To enable the driver to perform in-vehicle tasks without looking at the interface, we designed an in-air gesture interaction interface that assumes the driver is familiar with the gestures of various system operations, and the system’s gesture recognition accuracy is high. However, during our research, we found that even if the driver is familiar with our IVIS and the gestures, they still need to check the screen, especially to view the image display of the smartphone’s front camera to ensure their gestures are recognized within the camera’s recognition area. Therefore, we added the image display part of the front camera to all three interfaces of the touch interface we designed previously.

To further reduce the system’s interference with the driver, we included a visual feedback method that displays the task icon in a pop-up window upon completion of the operation. Additionally, we incorporated acoustic feedback for each operation task in the form of recorded prompts, which are played after the correct performance of the operation task, to minimize the number of times the driver needs to look at the screen. Acoustic feedback has been demonstrated to be an effective method in reducing the driver’s distraction in previous work [41].

3.4. Experiment Design

In this section, we will describe the various variables that were set corresponding to the environment in the two user studies. For the study focused on determining the most suitable in-air gesture for system interaction, the variables included the position of the gesture recognition camera and the gestures used in our IVIS. In the study comparing in-air gesture and traditional touch interaction, the experimental variable was mainly the mode of interaction. Therefore, in these two user studies, cameras were installed in the center panel and the rear console for comparative experiments, and the interface was designed for the two interaction methods.

3.4.1. Experimental Environment Preparation

Participants

We recruited 20 participants for this study, all of whom were eligible drivers with an average age of 23 and an average driving experience of 4 years. Among the participants, 4 were left-handed (20%) and 8 were female (40%). We also recruited an additional control group of 4 participants (2 males and 2 females) to evaluate their driving performance in the simulated environment.

Driving Simulation Environment

To simulate the driving environment, we constructed a driving simulation environment in the laboratory using hardware devices and displays [37,42]. Our driving simulator included a steering wheel, gears, brakes, accelerator, and clutch. A 55-inch LCD screen was used to display the simulated road environment (see Figure 9), which was obtained from a driving simulator and featured an urban arterial road with less traffic and straight roads. The speed was set to a constant 60 Km/h. We used a 6.5-inch Android smartphone as the IVIS system in the simulated environment, placed on the right side of the steering wheel and in front of the AT change lever to simulate the positions of the rear console and the center panel in a car (see Figure 9).

3.4.2. Experiment 1: Find the Most Appropriate Gesture

Experiment Design

In Experiment 1, we aimed to determine the most suitable gestures and camera positions for in-vehicle interaction, while also considering the potential influence of handedness on interaction efficiency. Since the camera’s limited recognition range often requires the driver to control the steering wheel with their left hand and make gestures with their right hand, the dominant hand may affect interaction efficiency.

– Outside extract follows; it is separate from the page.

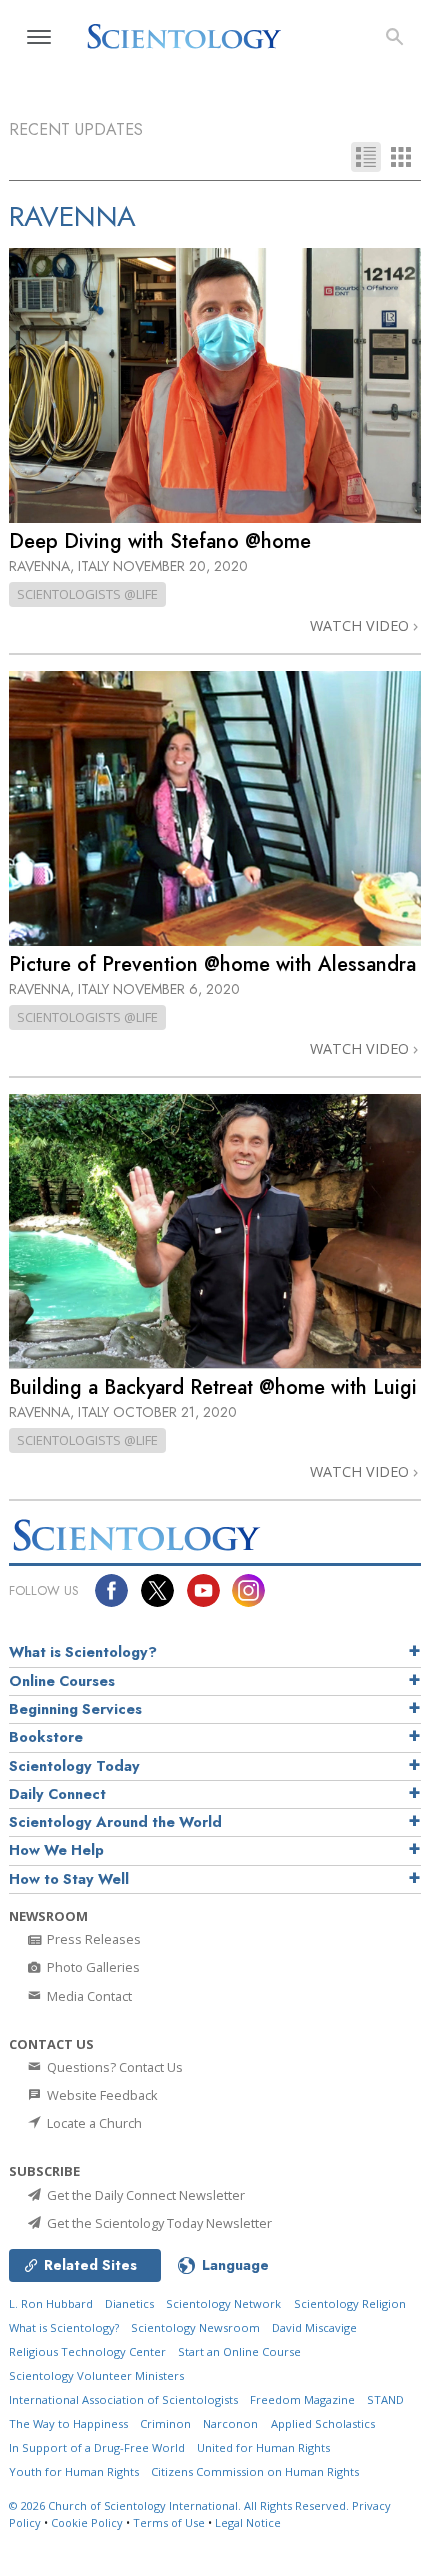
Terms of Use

We used a combination of objective experimental data and subjective user feedback to address these issues.

Determination of gesture collection. One of the key tasks in Experiment 1 was to identify the most appropriate in-air gestures for the driver to use. To be effective, the selected gestures should be common in daily life and easy to execute within the limited space of the car’s interior. By gathering input from our driver group and leveraging our personal experience, we identified a collection of 30 gestures that meet these requirements and are well-suited for the IVIS system.

Camera positioning. Due to cost, car circuit design, and privacy concerns, cameras in cars are typically installed on the center panel or rear console [12] (see Figure 9). Therefore, this experiment will compare the interaction efficiency of these two positions to identify the best camera positioning.

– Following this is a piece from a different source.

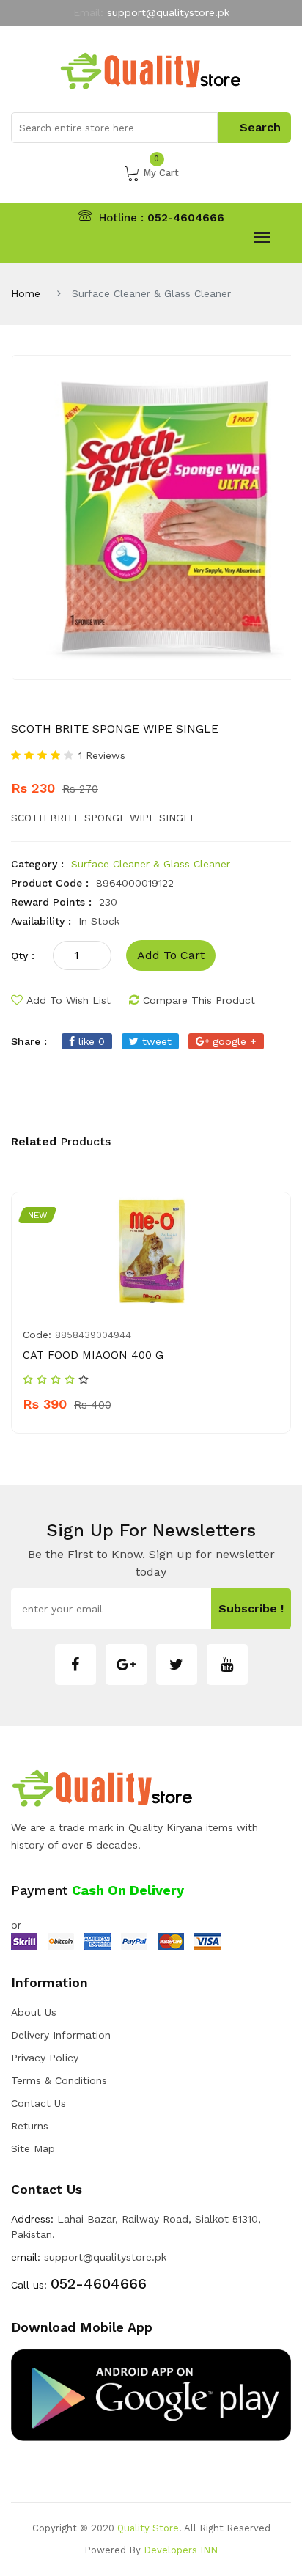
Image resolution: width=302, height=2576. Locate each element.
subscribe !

Interface design. Experiment 1 determined the most appropriate gesture for the driver, so font and icon size were not a concern for the interface. Therefore, we designed a new interface that solely displays the front camera view of the smartphone. When the driver performs each gesture successfully, the program displays a pop-up window and plays a sound. The app also records the time taken for each gesture from when the experimenter issues the command until the test subject completes it, automatically collecting experimental data.

Subjective evaluation. Since Experiment 1 is a user experiment, we collected subjective evaluations from each test subject for each gesture after the experiment. To effectively measure subjective evaluations, we divided them into five levels ranging from dislike to like, with each level further divided into 20 points, totaling 100 points. We designed these evaluations in the form of questionnaires and asked test subjects to fill them out.

Procedure

We conducted a user experiment to determine the best gestures for our IVIS system. The experiment was carried out in five steps:

The experimenter proposed a preliminary set of gestures based on driver suggestions and personal experience.
The experimenter added all the gestures in the collection to the application designed in the experiment preparation.
Each test subject was invited to complete experimental tasks on a driving simulator. The tasks required the test subjects to make gestures corresponding to the number given by the experimenter. However, prior to the experiment, each test subject underwent a warm-up drive and familiarized themselves with the number corresponding to each gesture and the action of the gesture. The application recorded the time taken for each test subject to perform each gesture correctly during the experiment.
After completing the test, each test subject completed a questionnaire to indicate their preference for different gestures.
The experimenters analyzed both objective and subjective indicators and selected the gestures with the highest scores.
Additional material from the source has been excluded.